Chaves de carro, telemóvel, calendário com data assinalada e duas cartas de condução portuguesas sobre mesa de madeira.

Se ainda tem uma carta de condução rosa em cartão, convém saber que terá de a substituir para continuar válida. O Governo definiu um prazo-limite e, até lá, a troca passa a ser obrigatória para evitar ficar em situação irregular.

Em França, os condutores que ainda utilizam a histórica carta de condução rosa em cartão - um documento em circulação desde 1922 - vão assistir à sua substituição progressiva por uma versão no formato “cartão bancário”, mais actual e, sobretudo, mais segura. Este modelo é a norma há mais de 10 anos, mas muitos condutores mais antigos ainda não o adoptaram.

Um documento tornado obsoleto

A carta de condução rosa em cartão foi emitida até 2013, mas hoje está desfasada face aos padrões adoptados noutros países ocidentais (e, de forma geral, no resto do mundo). Além de ser frágil (é muito provável que esteja rasgada, pelo menos em parte), é facilmente falsificável e nem sempre é aceite no estrangeiro - em especial quando se pretende alugar um veículo.

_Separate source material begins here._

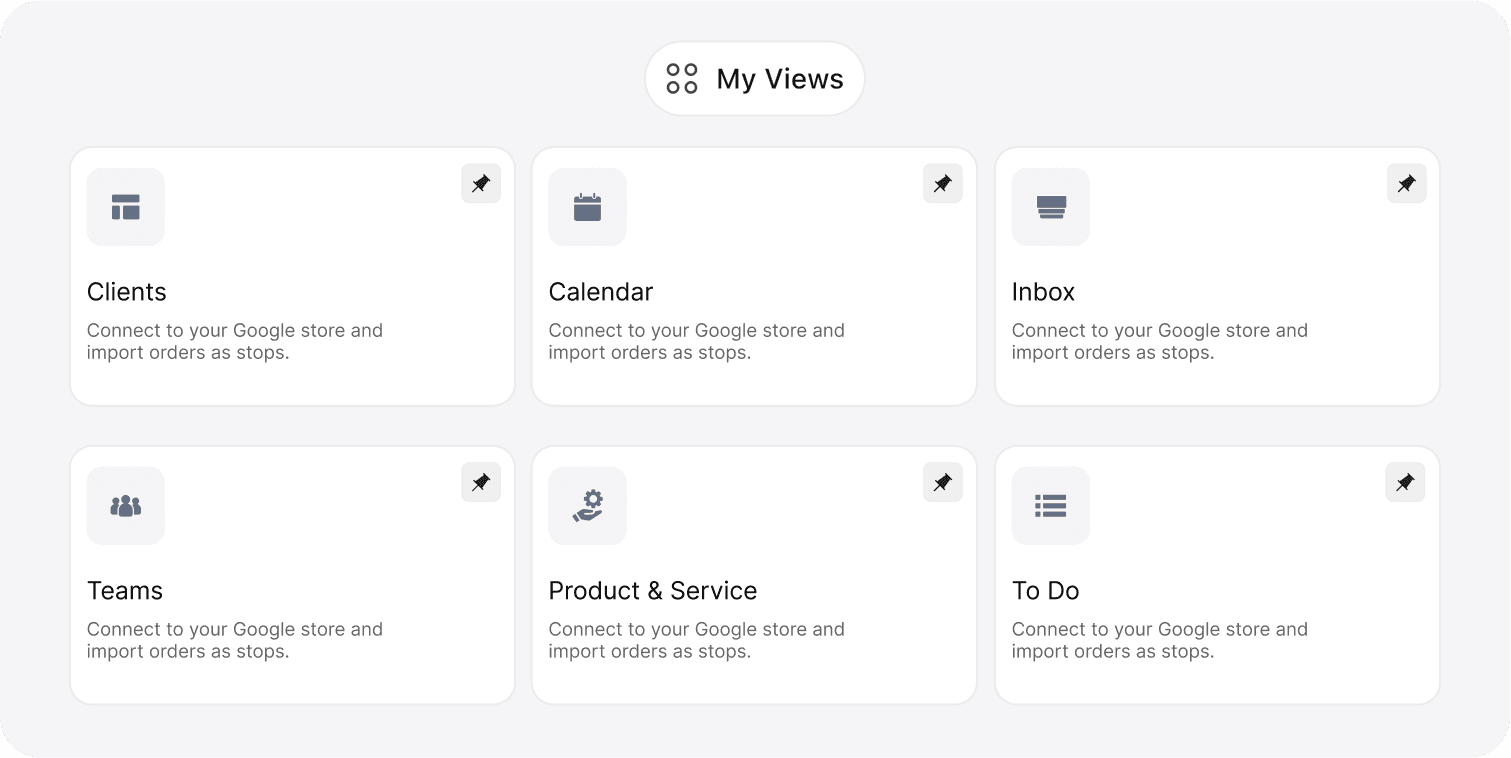The image size is (1511, 758).
Task: Pin the Clients view
Action: point(481,183)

Outro ponto negativo é que não permite consultar de forma simples o saldo de pontos online: para saber o saldo em tempo real, é necessário seguir um procedimento pouco prático no site mespoints.permisdeconduire.gouv.fr.

Um documento mais seguro

Em contrapartida, a nova carta no formato “cartão bancário” é plastificada e tem o tamanho de um cartão bancário. Face ao antigo suporte em cartão/papel, aguenta melhor o desgaste e é mais difícil de falsificar, além de ser muito mais cómoda de transportar: cabe facilmente na carteira, ao lado do cartão bancário.

Também facilita a consulta do saldo de pontos na internet. Note-se ainda que, desde o início de 2024, pode ser guardada directamente no smartphone através da aplicação France Identité.

Quando vai deixar de ser válida?

Embora a carta de condução rosa em cartão não tenha uma data de validade impressa, deixará de ser válida a partir de 2033. Quem ainda tem o modelo retro dispõe até 19 de janeiro de 2033 para pedir a substituição pelo novo formato.

Depois dessa data, a carta rosa deixa de ser aceite e os condutores arriscam, numa primeira fase, uma coima de 11 euros, que pode depois ser agravada para 38 euros. Se não for possível apresentar uma carta válida (no formato “cartão bancário”), a coima pode chegar aos 135 euros e o veículo pode ser imobilizado.

Isto significa que resta menos de 10 anos para tratar deste pedido, que é simples e permite cumprir os padrões actuais - incluindo fora de França. Importa ainda ter em conta que a nova carta tem uma validade de 15 anos, ao contrário da carta rosa, que não tinha limite. Será, por isso, necessário habituar-se a renová-la, garantindo também uma fotografia de identificação sempre actualizada.

O que fazer até lá?

Neste momento, a troca não é obrigatória, excepto em caso de perda, roubo ou deterioração. Uma carta rasgada pode ser recusada, pelo que, nesses casos, é aconselhável substituí-la. O pedido de segunda via nestas situações é feito no site da ANTS (Agence nationale des titres sécurisés) e tem um custo de 25 euros.

De resto, para os detentores do modelo histórico rosa em cartão, a emissão da nova carta é gratuita. O Ministério do Interior esclareceu que não foi tomada qualquer decisão quanto a uma substituição obrigatória antes de 2033.